-- BEGIN Given entries --

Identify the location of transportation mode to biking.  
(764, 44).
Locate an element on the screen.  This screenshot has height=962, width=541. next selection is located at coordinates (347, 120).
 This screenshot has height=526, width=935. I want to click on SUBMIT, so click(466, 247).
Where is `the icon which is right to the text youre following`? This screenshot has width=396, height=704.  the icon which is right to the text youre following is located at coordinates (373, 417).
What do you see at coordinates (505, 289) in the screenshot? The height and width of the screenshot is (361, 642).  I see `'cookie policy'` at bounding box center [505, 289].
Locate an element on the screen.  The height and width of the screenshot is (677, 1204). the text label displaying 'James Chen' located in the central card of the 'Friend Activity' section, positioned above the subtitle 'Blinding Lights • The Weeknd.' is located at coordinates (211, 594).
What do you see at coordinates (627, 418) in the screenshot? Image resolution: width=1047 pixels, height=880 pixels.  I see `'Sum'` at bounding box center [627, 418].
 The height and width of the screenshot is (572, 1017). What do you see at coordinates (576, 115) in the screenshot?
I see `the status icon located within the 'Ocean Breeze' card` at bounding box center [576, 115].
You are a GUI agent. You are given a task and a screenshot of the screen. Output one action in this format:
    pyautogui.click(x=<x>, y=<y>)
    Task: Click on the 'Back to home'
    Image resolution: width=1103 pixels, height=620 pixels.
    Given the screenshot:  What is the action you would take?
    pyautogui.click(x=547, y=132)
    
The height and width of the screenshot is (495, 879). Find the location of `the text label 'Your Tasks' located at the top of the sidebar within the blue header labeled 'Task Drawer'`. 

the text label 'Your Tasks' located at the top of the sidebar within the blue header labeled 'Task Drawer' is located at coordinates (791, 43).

-- END Given entries --

Repeat all of the rows above, swapping "Locate an element on the screen" for "Find an element on the screen" wherever it occurs and changing nothing else.

• Written answer:
Identify the location of transportation mode to biking.  
(764, 44).
Find an element on the screen.  This screenshot has height=962, width=541. next selection is located at coordinates (347, 120).
 This screenshot has height=526, width=935. I want to click on SUBMIT, so click(466, 247).
Where is `the icon which is right to the text youre following`? This screenshot has width=396, height=704.  the icon which is right to the text youre following is located at coordinates (373, 417).
What do you see at coordinates (505, 289) in the screenshot? The height and width of the screenshot is (361, 642).  I see `'cookie policy'` at bounding box center [505, 289].
Find an element on the screen.  The height and width of the screenshot is (677, 1204). the text label displaying 'James Chen' located in the central card of the 'Friend Activity' section, positioned above the subtitle 'Blinding Lights • The Weeknd.' is located at coordinates (211, 594).
What do you see at coordinates (627, 418) in the screenshot? Image resolution: width=1047 pixels, height=880 pixels.  I see `'Sum'` at bounding box center [627, 418].
 The height and width of the screenshot is (572, 1017). What do you see at coordinates (576, 115) in the screenshot?
I see `the status icon located within the 'Ocean Breeze' card` at bounding box center [576, 115].
You are a GUI agent. You are given a task and a screenshot of the screen. Output one action in this format:
    pyautogui.click(x=<x>, y=<y>)
    Task: Click on the 'Back to home'
    Image resolution: width=1103 pixels, height=620 pixels.
    Given the screenshot:  What is the action you would take?
    pyautogui.click(x=547, y=132)
    
The height and width of the screenshot is (495, 879). Find the location of `the text label 'Your Tasks' located at the top of the sidebar within the blue header labeled 'Task Drawer'`. 

the text label 'Your Tasks' located at the top of the sidebar within the blue header labeled 'Task Drawer' is located at coordinates (791, 43).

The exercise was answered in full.